Metadata-Version: 2.1
Name: smallworld-api
Version: 0.2
Summary: An (unofficial) Python3 module to query the SmallWorld chemical space search server (https://sw.docking.org/search.html)
Home-page: https://github.com/matteoferla/Python_SmallWorld_API
Author: Matteo Ferla
Author-email: matteo@well.ox.ac.uk
License: MIT
Description: # Python_SmallWorld_API
        > This is Unofficial.
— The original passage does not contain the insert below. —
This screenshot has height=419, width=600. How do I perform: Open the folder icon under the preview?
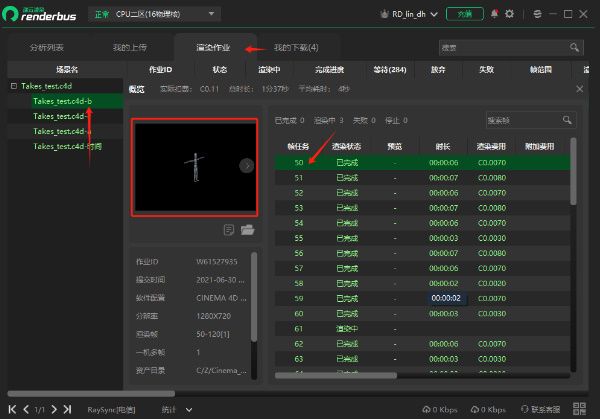point(247,230)
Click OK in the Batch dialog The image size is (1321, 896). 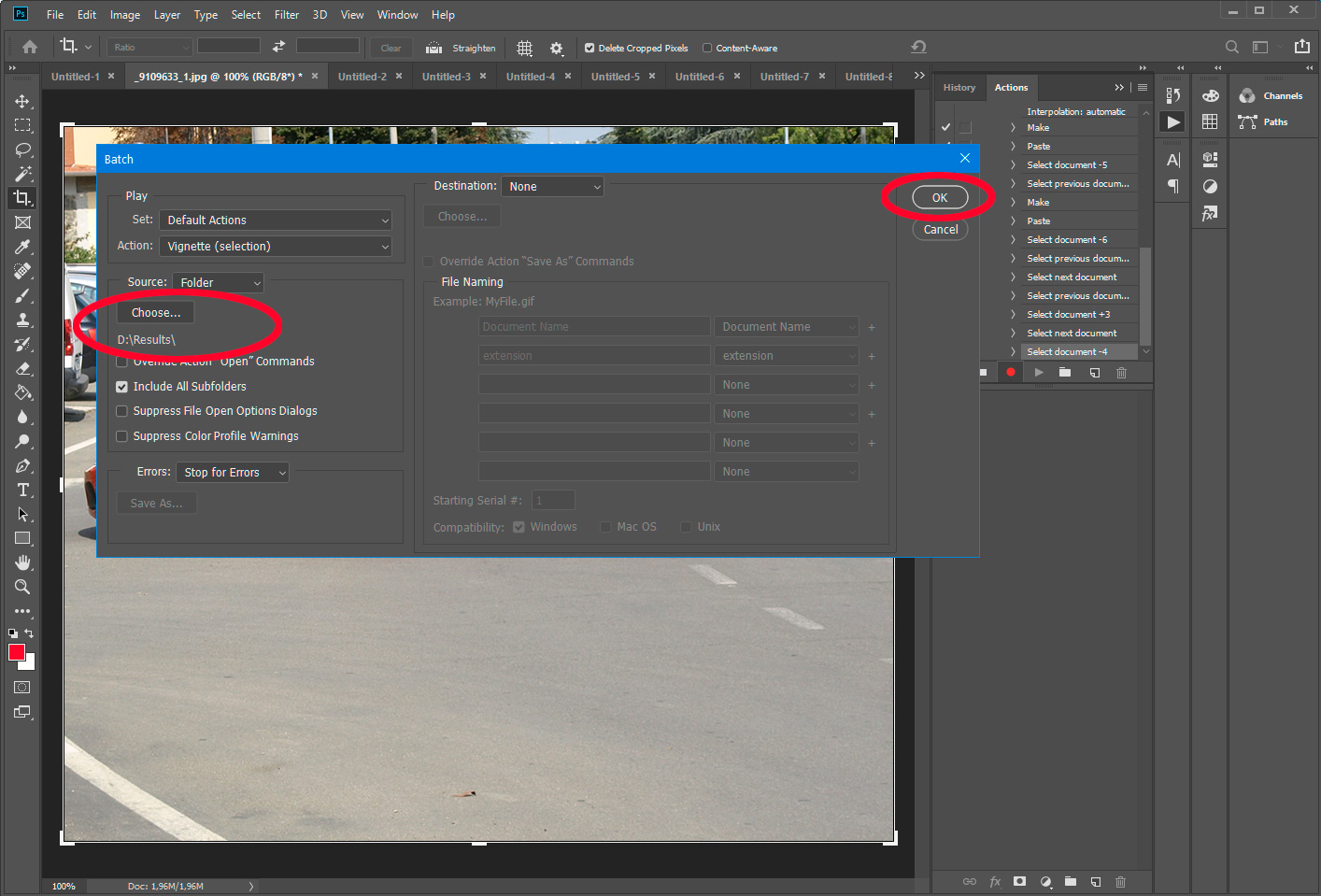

So please do not abuse it or use it when you cannot legally use the site!
        
        An (unofficial) Python3 module to query the SmallWorld chemical space search server (https://sw.docking.org/search.html).
        
        ## Overview
        
        The SmallWorld server, [sw.docking.org](https://sw.docking.org/search.html), allows one to search for similar compounds to
        a give [SMILES](https://en.wikipedia.org/wiki/Simplified_molecular-input_line-entry_system)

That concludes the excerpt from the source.